FOOTNOTES:

[16] A paper read before the English Section of the University of Illinois High School Conference, November 17, 1910.


CHAPTER XI

The New Attitude toward Drill[17]

Wandering about in a circle through a thick forest is perhaps an overdrawn analogy to our activity in attempting to construct educational theories; and yet there is a resemblance. We push out hopefully—and often boastfully—into the unknown wilderness, absolutely certain that we are pioneering a trail that will later become the royal highway to learning. We struggle on, ruthlessly using the hatchet and the ax to clear the road before us. And all too often we come back to our starting point, having unwittingly described a perfect circle, instead of the straight line that we had anticipated.

But I am not a pessimist, and I like to believe that, although our course frequently resembles a circle, it is much better to characterize it as a spiral, and that, although we do get back to a point that we recognize, it is not, after all, our old starting point; it is an homologous point on a higher plane. We have at least climbed a little, even if we have not traveled in a straight line.

Now in a figurative way this explains how we have come to take our present attitude toward the problem of drill or training in the process of education. Drill means the repetition of a process until it has become mechanical or automatic. It means the kind of discipline that the recruit undergoes in the army,—the making of a series of complicated movements so thoroughly automatic that they will be gone through with accurately and precisely, at the word of command. It means the sort of discipline that makes certain activities machine-like in their operation,—so that we do not have to think about which one comes next. Thus the mind is relieved of the burden of looking after the innumerable details and may use its precious energy for a more important purpose.

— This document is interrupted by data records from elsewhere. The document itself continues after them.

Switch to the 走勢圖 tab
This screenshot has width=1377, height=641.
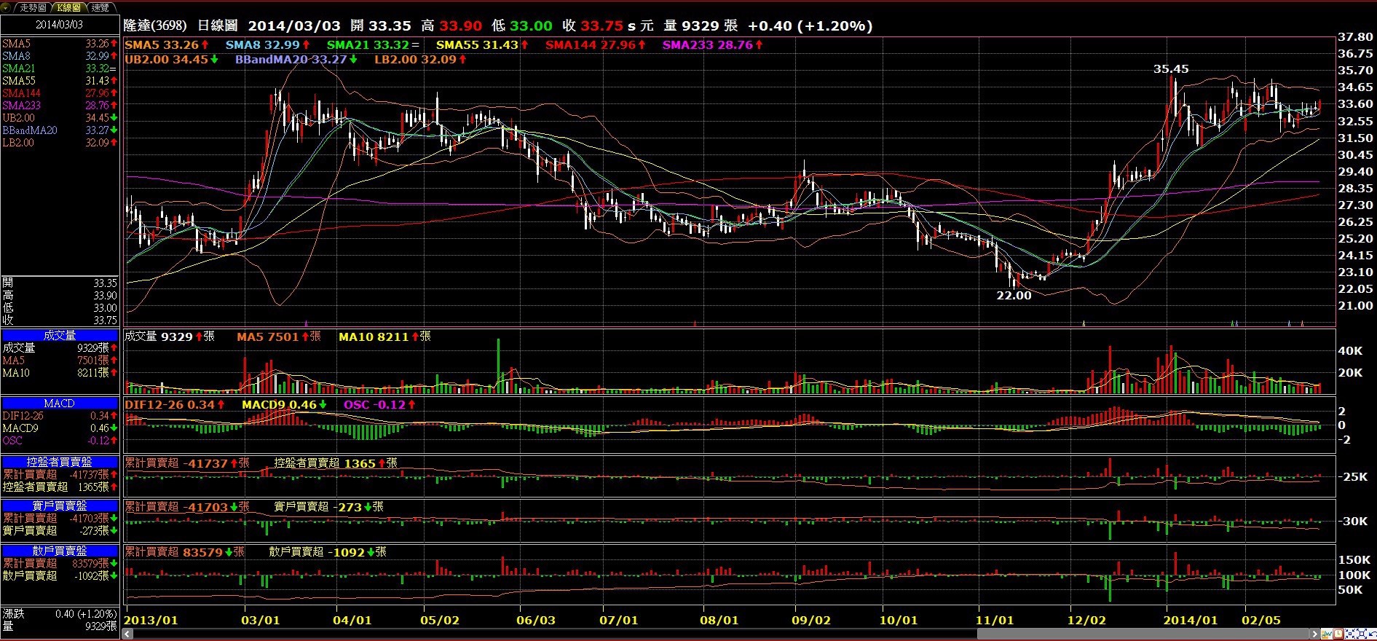[x=33, y=7]
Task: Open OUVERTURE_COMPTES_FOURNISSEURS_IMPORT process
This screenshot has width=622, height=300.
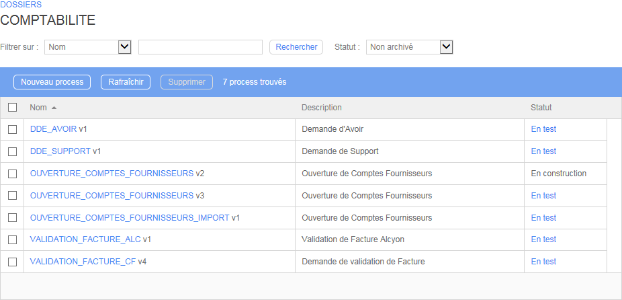Action: [x=130, y=218]
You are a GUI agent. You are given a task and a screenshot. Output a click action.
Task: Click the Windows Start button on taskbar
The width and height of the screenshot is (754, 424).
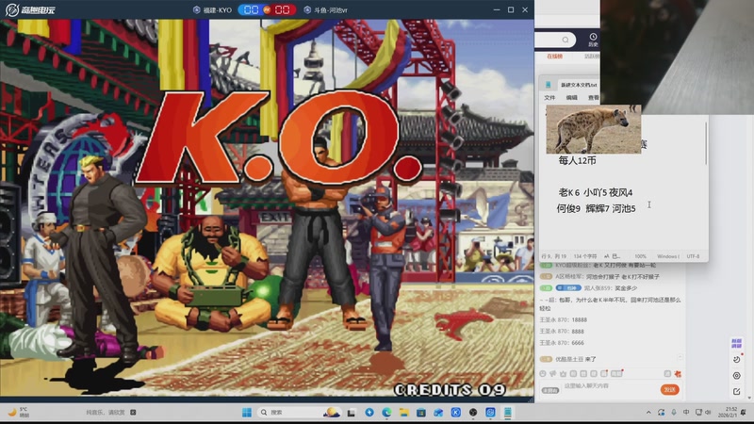pyautogui.click(x=247, y=413)
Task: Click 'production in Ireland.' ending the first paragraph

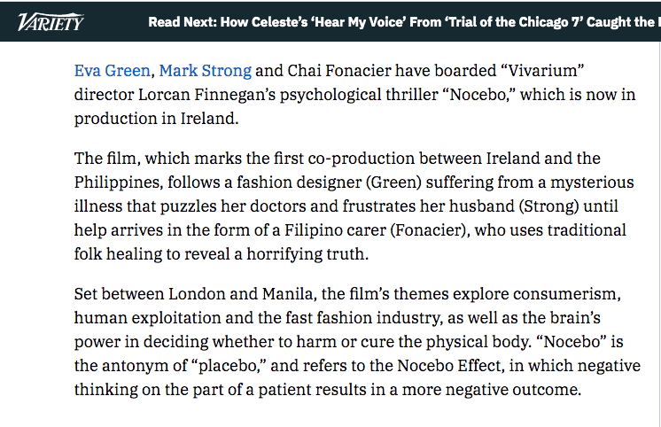Action: [157, 119]
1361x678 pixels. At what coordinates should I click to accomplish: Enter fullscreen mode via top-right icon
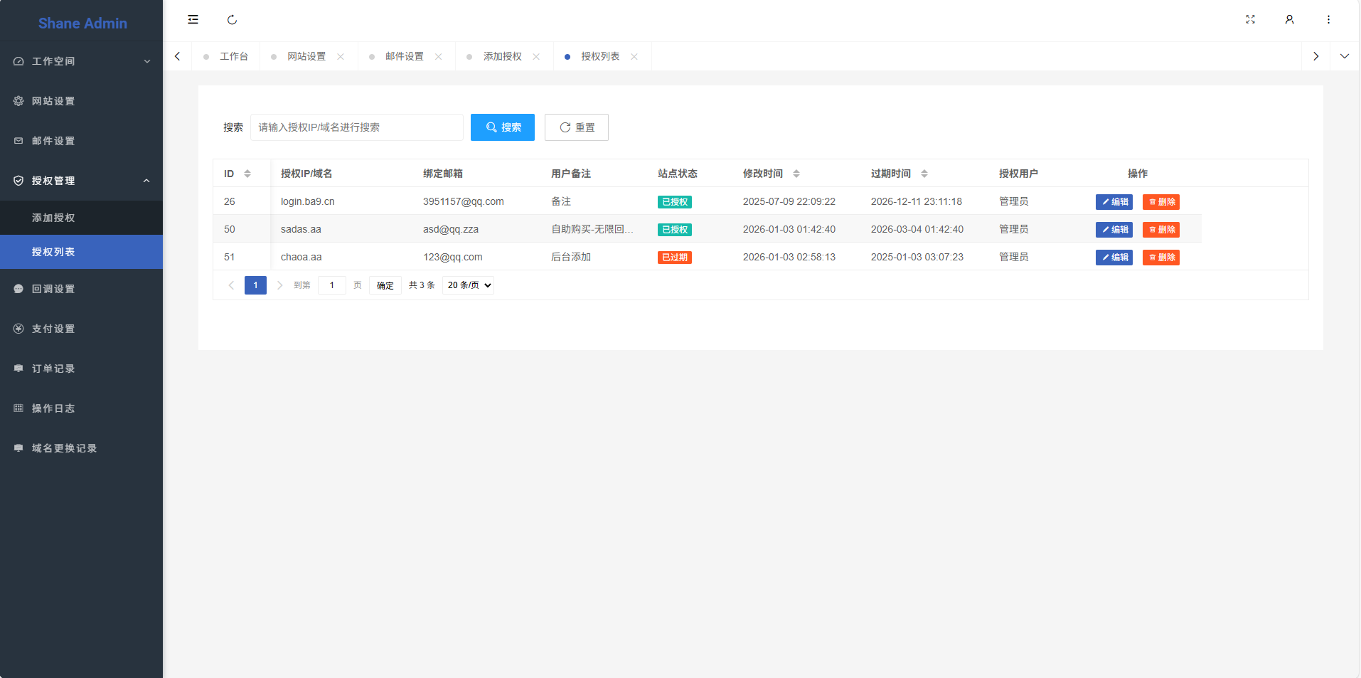[1250, 20]

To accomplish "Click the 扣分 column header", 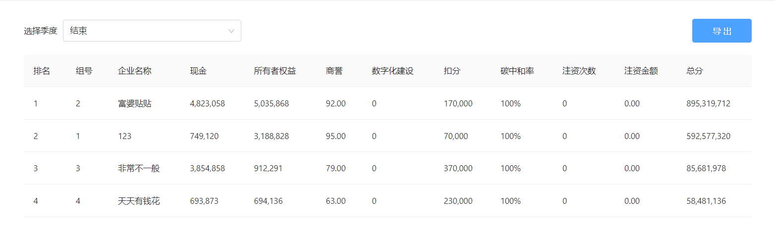I will 452,71.
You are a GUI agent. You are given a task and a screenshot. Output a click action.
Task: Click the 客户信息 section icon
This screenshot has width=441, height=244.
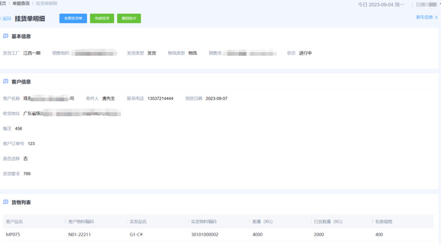tap(6, 82)
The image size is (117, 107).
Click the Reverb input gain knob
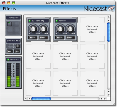coord(60,29)
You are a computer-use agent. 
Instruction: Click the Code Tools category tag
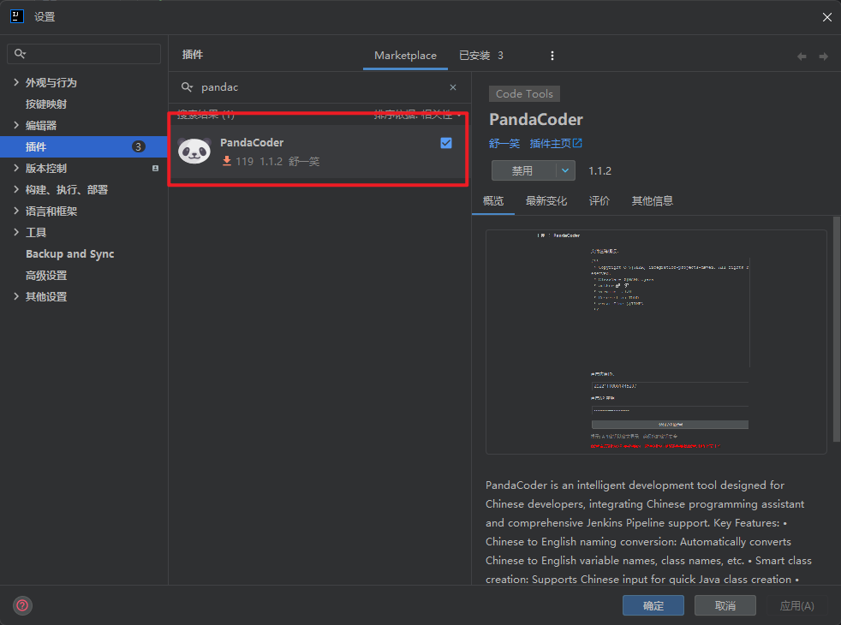point(524,94)
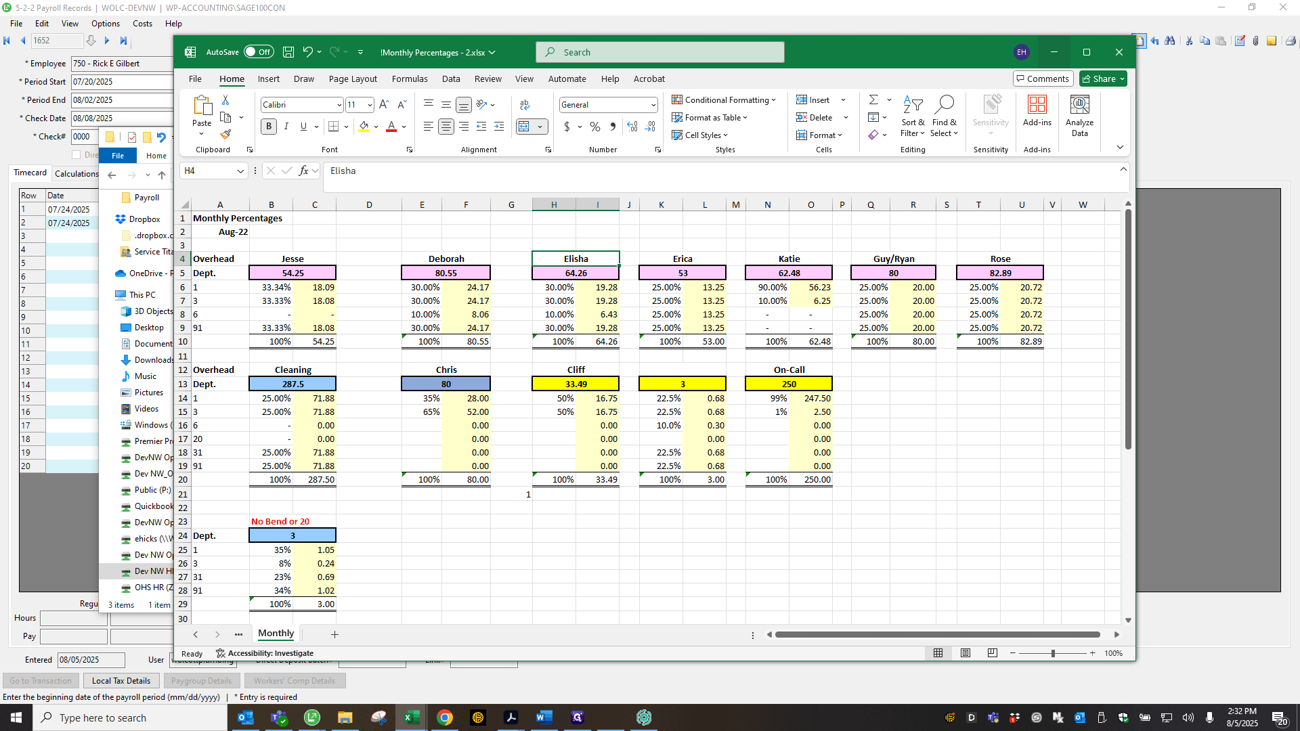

In every adult life, a large number of these mechanized responses are absolutely essential to efficiency. Modern civilized life is so highly organized that it demands a multitude of reactions and adjustments which primitive life did not demand. It goes without saying that there are innumerable little details of our daily work that must be reduced to the plane of unvarying habit. These details vary with the trade or profession of the individual; hence general education cannot hope to supply the individual with all of the automatic responses that he will need. But, in addition to these specialized responses, there is a large mass of responses that are common to every member of the social group. We must all be able to communicate with one another, both through the medium of speech, and through the medium of written and printed symbols. We live in a society that is founded upon the principle of the division of labor. We must exchange the products of our labor for the necessities of life that we do not ourselves produce, and hence arises the necessity for the short cuts to counting and measurement which we call arithmetic. And finally we must all live together in something at least approaching harmony; hence the thousand and one little responses that mean courtesy and good manners must be made thoroughly automatic.